Page 47 of The Hometown Legend

You’re not different.

She wasn’t running away. She was protecting herself.

Because she was doing new things. And she couldn’t bear to be hurt in the same old ways.

CHAPTER NINE

RORYHADRUNaway so quickly she had left her notebook and pen sitting under the tree.

He didn’t notice until after she’d run off, because he’d been watching her run from him.

She’d run like he was terrifying. After the whole incident with Riley yesterday, it was...

Shit.

So now he’d scared Rory. Great.

The one person he’d felt like he could talk to at all. Maybe that had been an illusion he’d been clinging to because nothing else felt...

Like her.

He picked up the notebook and the pen, and he stared at them. It was pretty. Gold-edged pages, a midnight blue cover with mushrooms and small animals on it. It was whimsical.

She had been a pretty whimsical kid. The way she’d talked about her favorite books like every fictional person in it was her best friend.

And now... She was pretty. She was able to put on a bright, cheery facade when delivering gift baskets. And then today, there had been such a deep sadness to her.

He knew about the middle school thing because he’d done what he could do to offset the bullying that had been about her crush on him.

What he hadn’t realized was how much it all still affected her.

He’d been golden back then. Everything had been. But for her... Her building blocks had felt wrong, and he had no idea what that was like. He knew what it felt like to be wrong now.

But his whole life had changed with a catastrophic blast. Hers had been a series of setbacks that had taken any fledgling confidence she might have had and cut it off down to the base of the stem. She had confidence. But it was new. Fragile. It kept having to try to come back in spite of all of it.

He was standing in rubble.

His whole life he’d been confident. His whole life things had been easy. He’d wanted something, and he’d gone out and gotten it, and people had been proud of him. His mom, his dad, his sister, the whole town.

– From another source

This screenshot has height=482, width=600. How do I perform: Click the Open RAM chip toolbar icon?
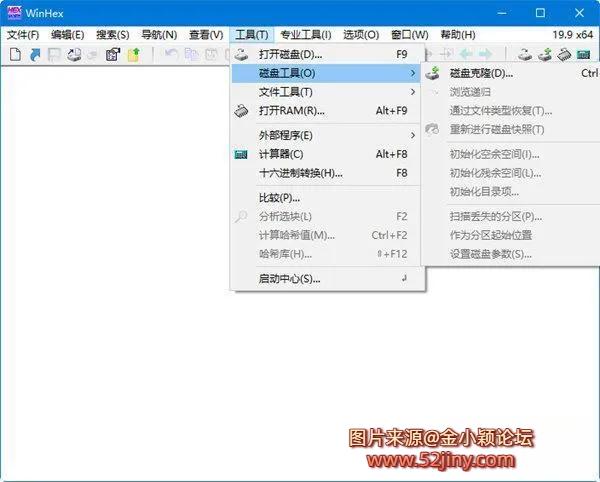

Moving through the world had felt simple. Easy. Now it was like wading through a waist-high swamp.

He was constantly overwhelmed by what he couldn’t do.

He couldn’t make his scars go away. He couldn’t make himself give much of a shit about pleasing people, even while he watched the consequences of being such an unpleasant person destroy connections part of him wished he could build.

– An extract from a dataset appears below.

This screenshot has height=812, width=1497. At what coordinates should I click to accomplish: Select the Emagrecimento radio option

He couldn’t fix his brain. He couldn’t take back the way he’d been in those last months with Cassidy.

Yes, he had worked himself out of that space. He had changed some things. But those things would be changed forever.

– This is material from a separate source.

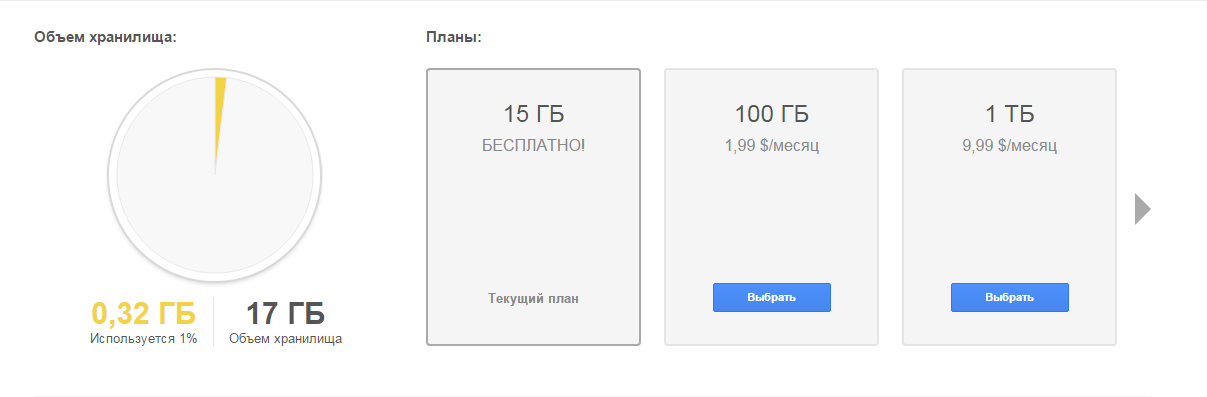1207x397 pixels.
Task: Click the 1 ТБ plan title
Action: click(1010, 113)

He knew some things about himself now that he hadn’t before.

It was easy to think everything that had happened after the blast was caused by war. What he couldn’t escape was the fear that this was in him all along. If the only thing that had kept him from embracing all the worst parts of himself had been the accolades he’d gotten for being good. And the minute that was gone, so was his desire to begood.

He’d never taken drugs. His future had been too important to him. He’d never gotten drunk. He’d never done anything like that. He’d had no reason to want oblivion. His life had been perfect.

Then he’d been given a prescription for opioids. Pain pills.

And he’d found the addict inside him who had always been there, just waiting. Waiting to get that first hit.